Militants Kill Eight Shiite Muslims in Pakistan


Militants opened fire on a passenger van in a lawless northwestern Pakistani town on Sunday, killing at least eight Shiite Muslims and wounding seven others, police said.

The incident took place in Hangu district, 150 kilometers southwest of Peshawar, the capital of insurgency-hit Khyber Pakhtoonkhwa province.

"Militants intercepted a passenger van at Mamoo Khwar village in Hangu district and opened fire, killing eight passengers and wounding seven others," senior local police official Abdul Rashid told Agence France Presse.

He said, "It seems to be a sectarian incident, as all those killed in the firing were Shiite Muslims."

He said that the militants, who numbered six, fled the scene but police later launched an operation in the area and killed three rebels.

"A search operation has already been launched to arrest the remaining ones," he said.

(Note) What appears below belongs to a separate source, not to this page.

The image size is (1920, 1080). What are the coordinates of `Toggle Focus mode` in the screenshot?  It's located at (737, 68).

Police spokesman Fazal Naeem also confirmed the incident and casualties in Hangu, a town that regularly suffers from sectarian violence and a Taliban-linked insurgency.

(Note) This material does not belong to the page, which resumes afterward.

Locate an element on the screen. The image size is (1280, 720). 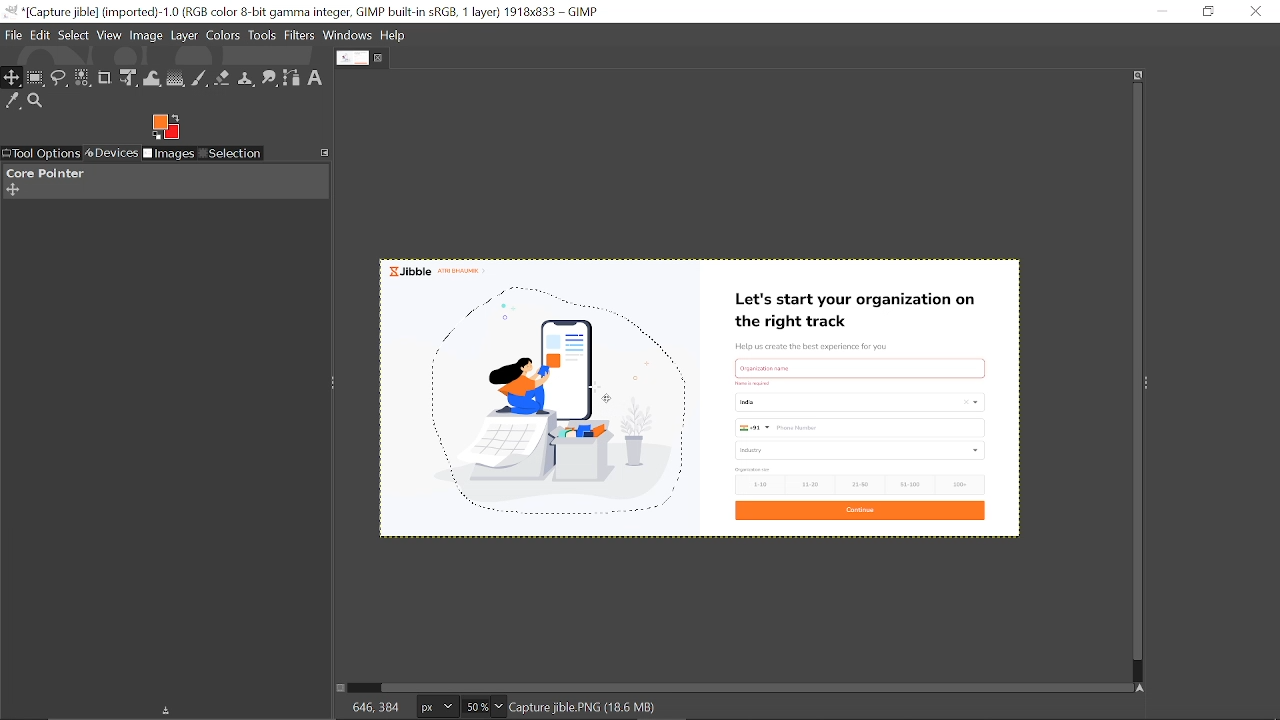
Sidebar menu is located at coordinates (1151, 381).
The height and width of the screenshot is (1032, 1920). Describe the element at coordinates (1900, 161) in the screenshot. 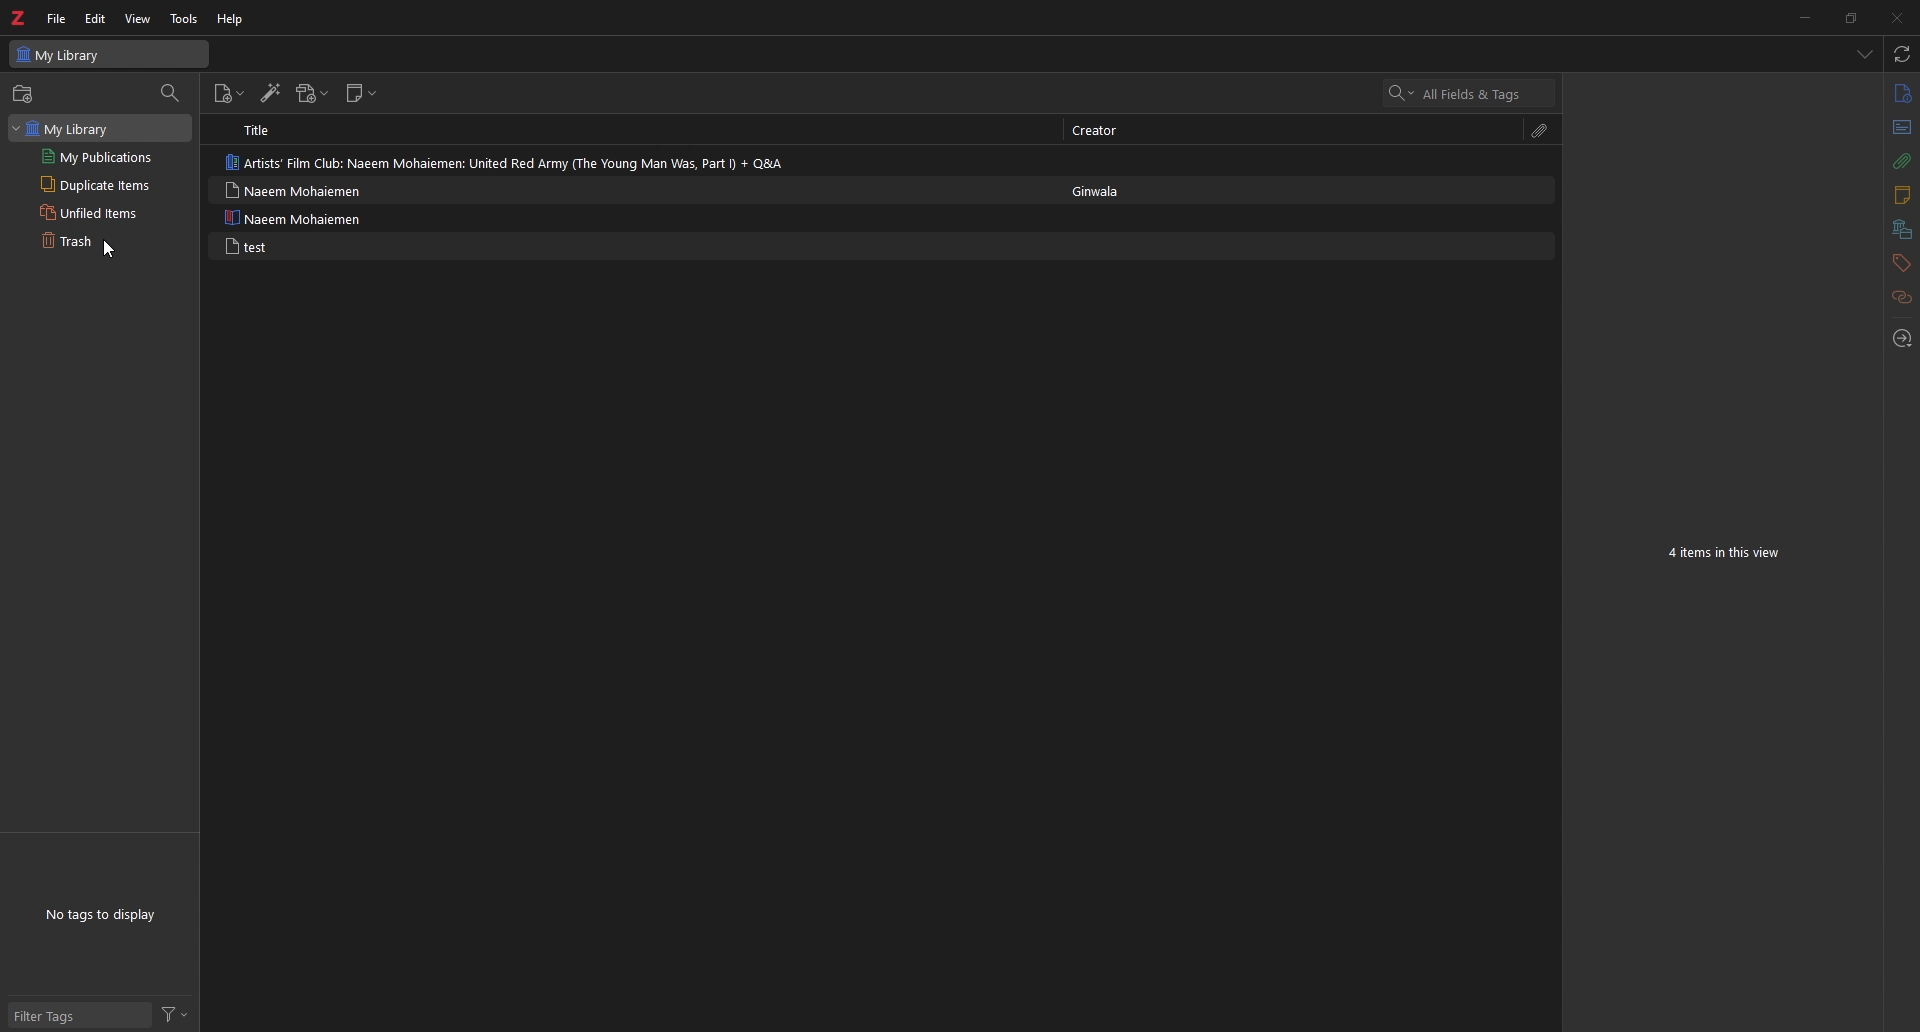

I see `attachments` at that location.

Pakistan's northwest and tribal areas have been wracked by violence since hundreds of Taliban and al-Qaida fighters sought refuge there after the U.S.-led invasion of Afghanistan in 2001.

The government has claimed a number of military successes against the Islamist hardliners during the last two years, but attacks continue across the country and are concentrated in the northwest.